◆ **Aim of the exercise**
Print, exactly as written, every line from the first line of the records below through the line containing "5 replies (594, 472)", and nothing further.

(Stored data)
----
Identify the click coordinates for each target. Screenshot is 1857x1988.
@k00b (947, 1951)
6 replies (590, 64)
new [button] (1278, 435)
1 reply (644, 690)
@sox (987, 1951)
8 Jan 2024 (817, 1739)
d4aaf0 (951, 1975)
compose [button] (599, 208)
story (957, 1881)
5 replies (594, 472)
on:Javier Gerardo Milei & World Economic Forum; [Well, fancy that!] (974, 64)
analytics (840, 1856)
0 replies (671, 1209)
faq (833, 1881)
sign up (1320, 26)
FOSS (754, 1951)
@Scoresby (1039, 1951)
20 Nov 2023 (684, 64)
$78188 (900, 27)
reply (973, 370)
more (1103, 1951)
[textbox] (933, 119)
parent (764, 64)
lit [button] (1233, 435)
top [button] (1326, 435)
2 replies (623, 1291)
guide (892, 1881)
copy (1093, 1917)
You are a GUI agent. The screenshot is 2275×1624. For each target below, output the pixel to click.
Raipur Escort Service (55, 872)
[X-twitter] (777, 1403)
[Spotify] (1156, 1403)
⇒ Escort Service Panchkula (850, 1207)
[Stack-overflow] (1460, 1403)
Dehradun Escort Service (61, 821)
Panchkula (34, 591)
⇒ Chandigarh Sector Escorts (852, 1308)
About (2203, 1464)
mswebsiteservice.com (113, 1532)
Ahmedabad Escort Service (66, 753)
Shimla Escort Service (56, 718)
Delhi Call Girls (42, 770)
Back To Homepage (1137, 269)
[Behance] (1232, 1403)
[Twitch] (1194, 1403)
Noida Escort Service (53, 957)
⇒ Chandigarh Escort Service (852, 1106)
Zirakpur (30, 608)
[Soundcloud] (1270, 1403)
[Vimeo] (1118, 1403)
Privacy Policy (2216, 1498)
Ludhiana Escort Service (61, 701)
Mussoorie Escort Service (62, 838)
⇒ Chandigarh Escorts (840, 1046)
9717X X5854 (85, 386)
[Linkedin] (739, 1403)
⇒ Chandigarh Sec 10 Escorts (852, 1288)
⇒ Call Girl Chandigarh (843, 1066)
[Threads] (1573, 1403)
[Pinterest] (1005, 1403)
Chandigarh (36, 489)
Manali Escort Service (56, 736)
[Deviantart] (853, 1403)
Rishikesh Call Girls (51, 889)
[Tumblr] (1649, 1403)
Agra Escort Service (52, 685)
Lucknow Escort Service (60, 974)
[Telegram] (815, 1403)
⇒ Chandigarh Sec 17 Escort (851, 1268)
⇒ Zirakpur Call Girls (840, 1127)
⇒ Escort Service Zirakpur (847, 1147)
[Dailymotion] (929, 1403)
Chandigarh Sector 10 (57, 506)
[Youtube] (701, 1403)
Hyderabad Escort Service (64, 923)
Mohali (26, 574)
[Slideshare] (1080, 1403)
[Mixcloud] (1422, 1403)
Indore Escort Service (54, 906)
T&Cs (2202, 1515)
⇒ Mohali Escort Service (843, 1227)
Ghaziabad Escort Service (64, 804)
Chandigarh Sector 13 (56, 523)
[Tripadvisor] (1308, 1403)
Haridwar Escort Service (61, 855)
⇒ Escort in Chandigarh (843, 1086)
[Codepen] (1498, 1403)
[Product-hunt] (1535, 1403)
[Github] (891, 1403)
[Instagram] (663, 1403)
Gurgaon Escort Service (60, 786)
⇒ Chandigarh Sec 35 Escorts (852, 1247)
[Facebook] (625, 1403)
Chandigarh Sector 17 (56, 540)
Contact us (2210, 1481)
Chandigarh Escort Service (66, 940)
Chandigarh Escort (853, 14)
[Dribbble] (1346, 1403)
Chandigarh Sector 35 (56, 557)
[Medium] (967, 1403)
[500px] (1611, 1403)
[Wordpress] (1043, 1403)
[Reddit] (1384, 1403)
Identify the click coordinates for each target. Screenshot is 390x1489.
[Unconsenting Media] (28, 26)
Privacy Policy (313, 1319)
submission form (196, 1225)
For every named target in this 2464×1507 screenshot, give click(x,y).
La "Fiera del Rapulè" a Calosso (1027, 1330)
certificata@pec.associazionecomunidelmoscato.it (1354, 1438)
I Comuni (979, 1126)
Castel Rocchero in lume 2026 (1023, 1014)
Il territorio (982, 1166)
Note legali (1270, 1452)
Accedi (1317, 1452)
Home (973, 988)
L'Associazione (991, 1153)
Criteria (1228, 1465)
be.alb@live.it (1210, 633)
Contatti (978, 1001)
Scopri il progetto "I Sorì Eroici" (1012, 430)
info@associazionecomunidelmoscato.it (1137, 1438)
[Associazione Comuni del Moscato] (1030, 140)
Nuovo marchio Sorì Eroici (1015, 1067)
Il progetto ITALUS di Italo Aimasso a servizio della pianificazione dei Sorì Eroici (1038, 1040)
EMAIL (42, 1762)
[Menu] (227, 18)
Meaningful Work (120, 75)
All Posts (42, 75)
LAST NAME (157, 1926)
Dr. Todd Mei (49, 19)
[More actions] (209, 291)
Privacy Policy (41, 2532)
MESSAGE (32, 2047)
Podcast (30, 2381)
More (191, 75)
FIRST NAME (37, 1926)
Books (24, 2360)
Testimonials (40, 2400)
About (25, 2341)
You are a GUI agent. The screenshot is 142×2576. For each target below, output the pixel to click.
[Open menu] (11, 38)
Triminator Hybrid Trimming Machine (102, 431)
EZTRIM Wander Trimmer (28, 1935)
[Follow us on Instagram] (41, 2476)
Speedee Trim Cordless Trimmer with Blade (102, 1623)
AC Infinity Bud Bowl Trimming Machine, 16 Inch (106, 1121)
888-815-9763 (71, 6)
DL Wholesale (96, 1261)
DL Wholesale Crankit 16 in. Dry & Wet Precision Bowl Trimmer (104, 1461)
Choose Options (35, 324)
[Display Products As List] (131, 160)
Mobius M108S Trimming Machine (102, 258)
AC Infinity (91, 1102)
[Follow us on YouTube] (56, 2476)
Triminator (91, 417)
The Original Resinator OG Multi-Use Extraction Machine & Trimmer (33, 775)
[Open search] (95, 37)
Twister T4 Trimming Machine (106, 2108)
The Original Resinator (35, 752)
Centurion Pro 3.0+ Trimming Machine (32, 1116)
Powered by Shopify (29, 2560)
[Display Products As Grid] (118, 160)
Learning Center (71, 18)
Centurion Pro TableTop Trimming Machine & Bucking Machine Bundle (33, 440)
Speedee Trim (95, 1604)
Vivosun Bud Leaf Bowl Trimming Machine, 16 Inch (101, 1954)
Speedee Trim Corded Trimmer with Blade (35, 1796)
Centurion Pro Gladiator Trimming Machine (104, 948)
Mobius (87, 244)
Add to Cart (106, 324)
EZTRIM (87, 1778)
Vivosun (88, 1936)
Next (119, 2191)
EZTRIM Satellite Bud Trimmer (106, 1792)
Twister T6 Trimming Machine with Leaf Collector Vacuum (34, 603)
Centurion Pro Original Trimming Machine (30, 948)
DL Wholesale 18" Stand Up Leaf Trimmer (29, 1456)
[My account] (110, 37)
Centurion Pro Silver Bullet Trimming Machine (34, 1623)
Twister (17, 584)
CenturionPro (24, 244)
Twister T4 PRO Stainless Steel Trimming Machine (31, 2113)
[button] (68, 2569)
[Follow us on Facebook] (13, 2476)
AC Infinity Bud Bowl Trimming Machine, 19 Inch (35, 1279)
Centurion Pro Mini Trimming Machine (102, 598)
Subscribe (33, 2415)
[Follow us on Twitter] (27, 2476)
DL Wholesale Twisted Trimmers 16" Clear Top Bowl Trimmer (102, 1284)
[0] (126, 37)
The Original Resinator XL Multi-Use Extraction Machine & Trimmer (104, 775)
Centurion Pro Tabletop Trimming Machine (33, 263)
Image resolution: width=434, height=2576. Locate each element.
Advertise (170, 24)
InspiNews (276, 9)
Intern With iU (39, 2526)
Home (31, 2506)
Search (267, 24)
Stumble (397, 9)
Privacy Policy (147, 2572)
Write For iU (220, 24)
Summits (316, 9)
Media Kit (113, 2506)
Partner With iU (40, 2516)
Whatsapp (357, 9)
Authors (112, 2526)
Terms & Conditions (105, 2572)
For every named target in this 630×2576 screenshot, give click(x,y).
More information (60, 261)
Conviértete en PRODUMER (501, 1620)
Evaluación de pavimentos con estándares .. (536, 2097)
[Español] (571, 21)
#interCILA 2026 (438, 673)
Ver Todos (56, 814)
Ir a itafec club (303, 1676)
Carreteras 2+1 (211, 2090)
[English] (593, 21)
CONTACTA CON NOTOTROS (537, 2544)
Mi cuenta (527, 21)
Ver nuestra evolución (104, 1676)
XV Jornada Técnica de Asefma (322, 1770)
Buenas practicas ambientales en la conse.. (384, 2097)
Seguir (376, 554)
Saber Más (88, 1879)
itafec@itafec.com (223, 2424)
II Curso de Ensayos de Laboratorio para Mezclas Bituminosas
----
◆ **Result for this exercise**
Identify the click coordinates for each target. Screenshot is 1857x1988.
@k00b (947, 1951)
6 replies (590, 64)
new [button] (1278, 435)
1 reply (644, 690)
@sox (987, 1951)
8 Jan 2024 (817, 1739)
d4aaf0 (951, 1975)
compose [button] (599, 208)
story (957, 1881)
5 replies (594, 472)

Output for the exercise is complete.